O número de pessoas convocadas para rastreios oncológicos de cancros da mama, do colo do útero e do cólon e reto diminuiu de mais de 1,2 milhões, em 2019, para 655 mil, em 2020, isto devido à pandemia da covid-19. A informação é avançada por José Dinis, diretor do Programa Nacional para as Doenças Oncológicas da Direcção-Geral da Saúde (DGS), ao jornal Público.
De acordo com a publicação, no rastreio de cancro da mama, realizado pela Liga Portuguesa Contra o Cancro (LPCC) na maior parte das regiões do país, em 2020, foram enviadas 276 mil convocatórias, em comparação em 2019 tinham sido remetidas 542 mil. A participação também caiu para menos de metade, de 283 mil para 132 mil.

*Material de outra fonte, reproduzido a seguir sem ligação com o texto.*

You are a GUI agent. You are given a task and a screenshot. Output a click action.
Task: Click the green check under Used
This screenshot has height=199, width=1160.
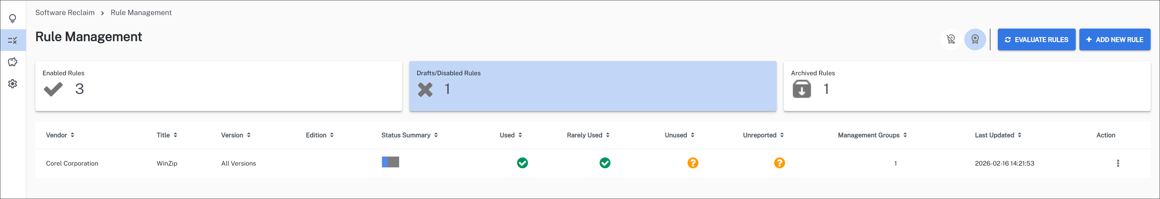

José Dinis, no entanto, preocupa-se principalmente com a quebra verificada no rastreio do cancro do cólon e reto, que, segundo o diretor, estava “a descolar” e tinha atingido números apreciáveis em 2019.
“As metas que estavam definidas [no Plano Nacional de Saúde para 2020 e que apontavam para coberturas de 100%] foram pulverizadas, adiadas. A pandemia foi um balde de água fria”, lamenta José Dinis.
Este rastreio é o que tem maior impacto na sobrevivência dos doentes, já que o cancro do cólon e reto é o segundo mais mortal – a seguir ao cancro do pulmão. O diretor salienta que este é o rastreio que tem uma cobertura mais assimétrica no país e que está mais atrasado. O médico estima ainda que deveríamos estar a rastrear entre 800 a 900 mil pessoas por ano.
No entanto, mesmo com a pandemia, a cobertura geográfica aumentou, tal como a taxa de adesão, que registou um crescimento de um ano para outro - de 34% para 41% em 2020.
A publicação reitera ainda a necessidade de se aumentar o número de pessoas que participam no primeiro teste (rastreio), bem como garantir que há capacidade de resposta dos hospitais. “Há hospitais que dizem que não aderem e as ARS têm de convencer os serviços de gastroenterologia [a fazer colonoscopias]. Já foi estabelecido um preço compreensivo para garantir a realização destes exames mesmo fora do horário de trabalho, mas é preciso pagar às equipas. O grande objetivo é que este rastreio chegue a todos os cantos do país”, afirma o médico, citado pela publicação.
Até lá, o médico admite ter “dúvidas éticas em avançar com campanhas” de divulgação. "Na região de Lisboa e Vale do Tejo este rastreio ainda está a dar os primeiros passos, o Algarve está também a começar e no Alentejo é residual”, acrescenta.
Já no caso do rastreio do cancro do colo do útero, que atinge mulheres mais jovens e que deve ser feito de cinco em cinco anos, apesar de a adesão ser superior - 87,2% no ano passado -, José Dinis refere que “também há um problema”. Pelo facto de os centros de saúde terem sido fechados no início da pandemia, no ano passado, foram apenas referenciadas para consulta hospital 7.979 mulheres, quando em 2019 tinham sido referenciadas 12.572. “São cerca de quatro mil que escapam e que mais tarde podem vir a sobrecarregar o sistema, engrossar as listas de espera. Isto é como uma onda”, descreve.
A pandemia não teve apenas impacto nos rastreios, mas também nas cirurgias oncológicas. No fim de 2020, estavam em lista de espera para cirurgia 5.804 pessoas com neoplasias malignas, das quais cerca de 30% (1.728) nos três institutos de oncologia (IPO) do país.
O diretor salienta que estes números são “enganadores”, porque “não há um cancro, há muitos cancros”.
No IPO de Lisboa, que é o mais sobrecarregado, em 50% dos casos os tempos de resposta máxima garantida para cirurgia não eram cumprido. No caso do Porto, tal ocorre em 37% dos casos e no IPO de Coimbra em 22%.